Disclosure of Invention
The utility model aims to solve the technical problems that: in order to solve the technical problem of poor wettability caused by too large or too small electrolyte injection amount in the prior art. The utility model provides a testing device for quantitatively evaluating the wettability of electrolyte, which is used for determining the injection amount of the electrolyte by measuring the wettability of the electrolyte to a diaphragm, so that a proper amount of electrolyte is injected, the performance of a battery is ensured, and the production cost is not increased. The technical scheme adopted for solving the technical problems is as follows: a test device for quantitatively evaluating wettability of an electrolyte, comprising:
the support is vertically hung with a diaphragm;
the electrolyte containing bottle is correspondingly arranged below the bracket, electrolyte is contained in the electrolyte containing bottle, the diaphragm and the electrolyte are arranged at intervals, and in a test state, the diaphragm is at least partially immersed in the electrolyte;
and the electrolyte containing bottle is arranged on the weighing device, and the weighing device weighs the weight change of the electrolyte.

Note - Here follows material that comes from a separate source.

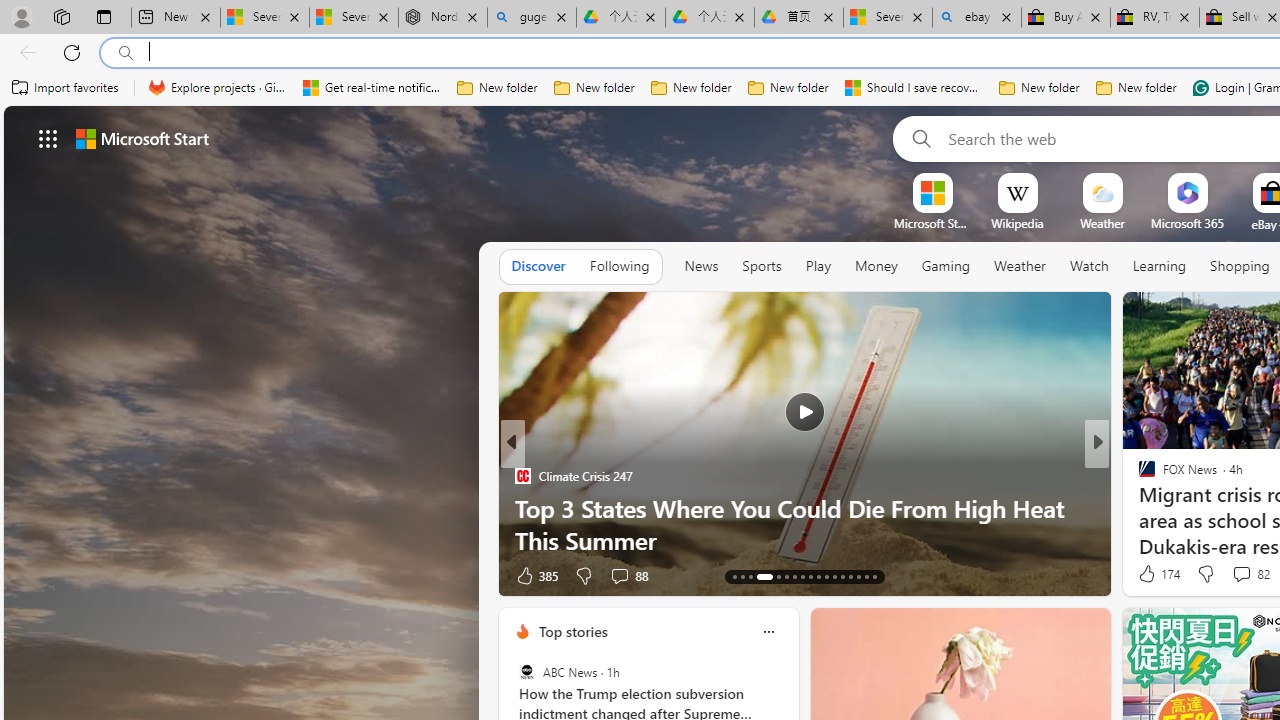  I want to click on 'AutomationID: tab-20', so click(801, 577).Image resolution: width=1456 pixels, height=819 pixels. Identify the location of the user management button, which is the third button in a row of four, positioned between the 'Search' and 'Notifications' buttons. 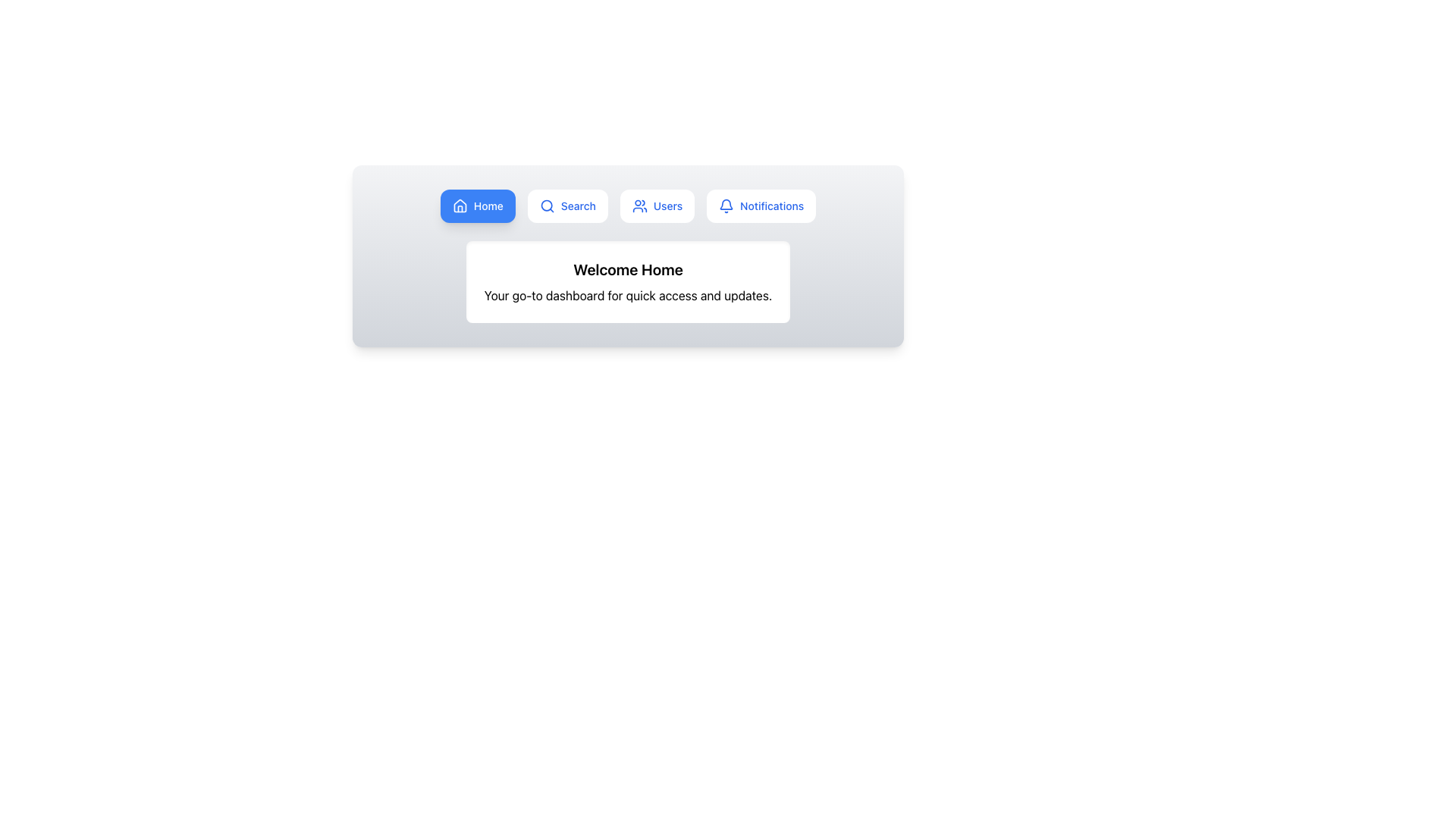
(657, 206).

Further, in order to ensure the tightness of the electrolyte, a bottle cap is arranged on the electrolyte containing bottle, and a small hole is arranged on the bottle cap.
Further, the diaphragm is connected with the support through a rope, the diaphragm is arranged in the electrolyte containing bottle, and the rope penetrates through the small hole in the bottle cover and is fixedly connected with the support.
Further, in order to facilitate the movement of the diaphragm in the up-down direction, the support comprises a transverse support and a longitudinal support which are arranged perpendicular to each other, the transverse support is arranged at the upper end of the longitudinal support, and the transverse support can move up and down along the longitudinal support.
Further, in order to ensure perpendicularity of the diaphragm in the electrolyte filling bottle, an aluminum foil is arranged at one end, close to the electrolyte, of the diaphragm.
Further, in order to ensure the tightness of the electrolyte, the measurement accuracy is further ensured, the diameter of the small hole on the bottle cap is slightly larger than that of the thread rope, and the thread rope and the bottle cap are arranged at intervals.
Further, the rope is an iron wire rope.
Further, in order to facilitate the fixation of the ropes and the transverse brackets, the transverse brackets are provided with clamps, and the upper ends of the ropes are clamped on the clamps.
Further, the weighing device is an electronic balance.
The testing device for quantitatively evaluating the wettability of the electrolyte has the beneficial effects that the weight of the electrolyte is firstly weighed through the weighing device, and then the diaphragm is contacted with the electrolyte, so that the electrolyte infiltrates the diaphragm, the electronic balance readings are recorded at intervals, and the readings are marked as m according to the sequence of the readings 1 、m 2 、m 3 、m 4 、m 5 、m 6 ……m x When m is x -m x-1 When approaching 0, stopping recording and calculating m x -m 0 The wettability of the electrolyte on the diaphragm can be quantitatively represented, and the required liquid injection amount is further determined by measuring the wettability of the diaphragm, so that a proper amount of electrolyte is injected, the performance of the battery is ensured, and meanwhile, the production cost is not increased.
Drawings
The utility model will be further described with reference to the drawings and examples.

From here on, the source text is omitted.